**Document:**
++++++++++++++++++++
# quick airforce question......



## CallOfDuty (2 Mar 2005)

Hey there all, just curious......................................Which trade is it that empties the Toilets on the aircraft when they come in?
      AVN's?......Traffic techs??
Cheers all
Steve


----------



## ps387 (2 Mar 2005)

Good question!

With any luck it's the civies  >


----------



## Zoomie (3 Mar 2005)

That would be the job of Servicing - so AVN or AVS techs.  Enjoy


----------



## mbhabfan (3 Mar 2005)

LOL.....I have been watching the recruiting videos, they don't show any shyte being emptied?????  Funny how they don't advertise that part of AVN....ah well...could be worse


----------



## Bert (3 Mar 2005)

Its a true art though. Just remember these things:
1. Don't stand under the hose when connecting or disconnecting from the aircraft;
2. Make sure its connected right;
3. When disconnecting hose, never assume the donut is in position.  Remove 
carefully, in stages, and slowly.
You're gtg then.


----------



## kj_gully (3 Mar 2005)
++++++++++++++++++++
**Supplied material:**
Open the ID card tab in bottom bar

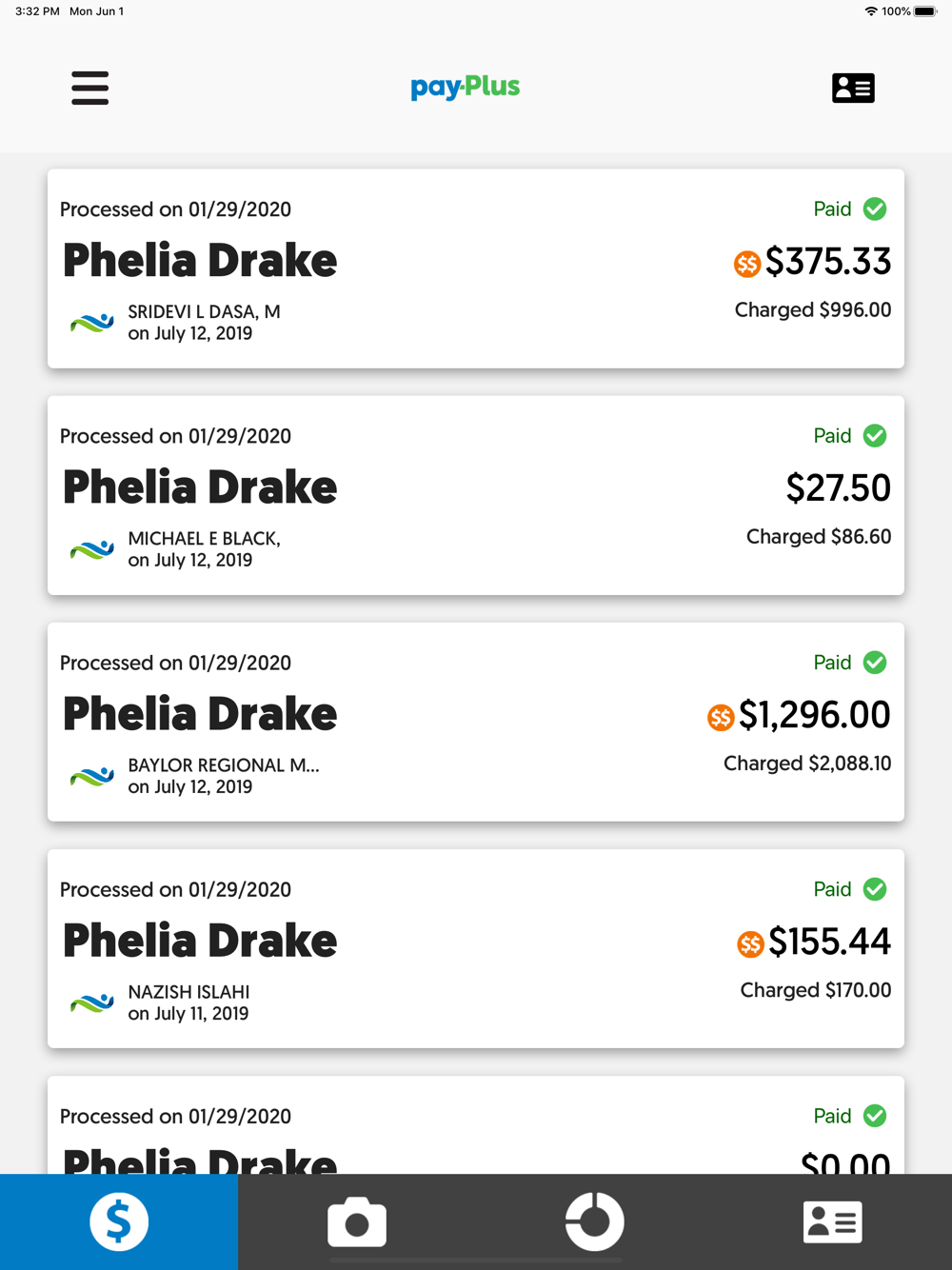click(x=833, y=1221)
++++++++++++++++++++
Write the next portion of the forum thread about which air force trade empties aircraft toilets, beginning right after its final line. The material comes from a different source than the forum thread.

**The output:**
On the buff no-one uses the crapper 'cause if you use it you clean it


----------



## CallOfDuty (3 Mar 2005)

LOL......I work for Air Canada here in Halifax, and I have seen too many guys get "dumped" on.  D'oh!!!
Cheers all
Steve


----------



## Swin435 (31 Mar 2005)

It's a dirty job, but somebody has to do it.  And thankfully for me (I'm AVN), here in Winnipeg it sucks to be a TRAFFIC TECH.


----------



## aesop081 (31 Mar 2005)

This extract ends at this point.